Is the Off-the-Court Coverage Overtaking On-the-Court Coverage?

Following sports through the media is a funny thing. Back in the early 1990’s, you’d never know what a player was doing during their off time. You’d never know when a clubhouse flare-up would happen. You’d never rarely find out when a player wanted to be traded, why, and you’d rarely find out what management had to say about it.

Today, sports in a 24/7 news industry with daily news cycles. For better or worse, one of the consequences of these cycles is having the ability to know more about our favorite athletes and teams. It is common place for you to know why an athlete wants to be traded, or when a team might release a player. You know why a player might skip a start or what nagging injury that player is playing through.

The 24/7 cycle has also sprung a new phenomenon: The Offseason. Professional drafts are becoming more popular. Trades, free agency, contract negotiations, all are treated the same, if not higher than stats & box scores. Take for example, ‘transactions’. What used to be a small blurb in the paper suddenly has become an entire industry. There are websites, such as MLBTradeRumors.com that analyze and detail every transaction in the majors (while its sister site, RotoAuthority.com, analyzes these from a fantasy baseball perspective.).

Honestly, I can’t look down at it either. I love to see when a player is in contract negotiations—what their demands are and what the team is willing to shell out. I followed the Jake-Peavy-to-the-Cubs saga daily last winter. I can truthfully say that I spend more time following the non-sports part of sports more than actually watching games. <./p>

The question remains, though: Is the offseason over taking the real season? As an observer of SportsCenter since the early 1990’s, I can tell you that the actual amount of game footage and highlights from the previous night has dwindled over the years. Instead of spending 30-60 seconds per game, not a lot of time as is, many games are represented by a single highlight and a brief score update. In it’s place: Offseason updates of the NFL, analysis deconstructing the latest “big game” between the Yankees-Red Sox, or some new promotion from ESPN (re: “Who’s Now”, “Who’s Next”, “The Budweiser Hot Seat”, etc.)

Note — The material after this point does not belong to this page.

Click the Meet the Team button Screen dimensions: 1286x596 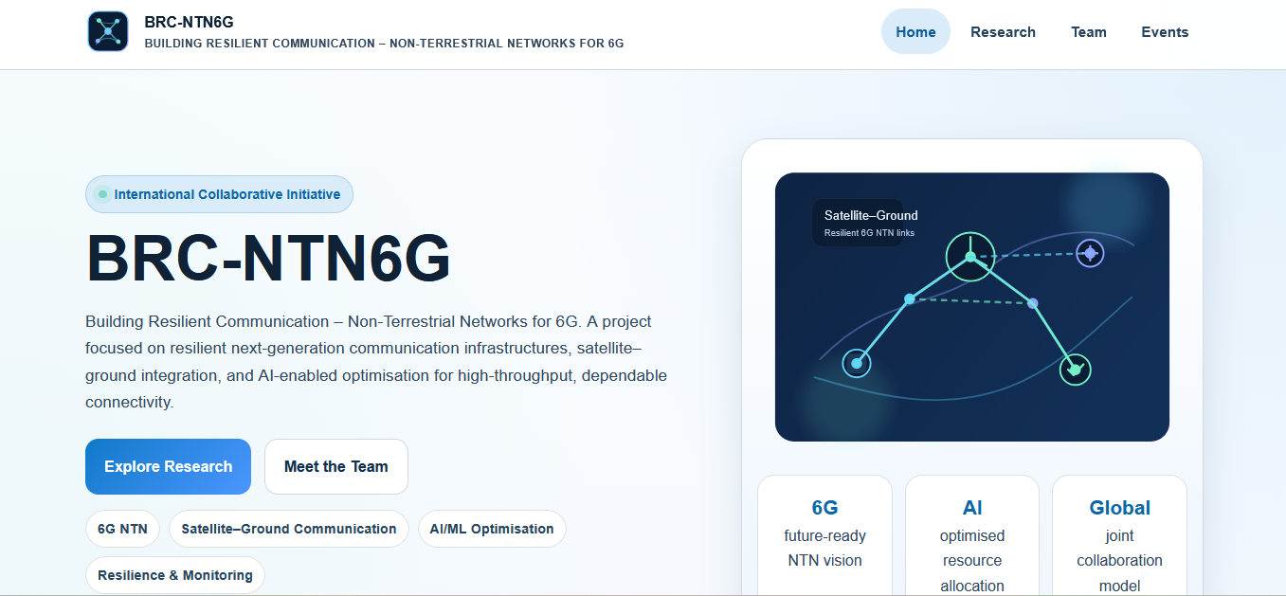tap(336, 466)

Again, for better or worse, it’s just the new sports media landscape. I doubt there will ever be a harkening back to the “Golden Era”, when I would get a 60 second update on a Kansas City- Oakland game in the middle of May. To answer the orginial question: Is off the court coverage overtaking on the court coverage? Yes, I think so. But to quote Bruce Hornsby (or Tupac, depending on your age), “That’s just the way it is, things will never be the same.”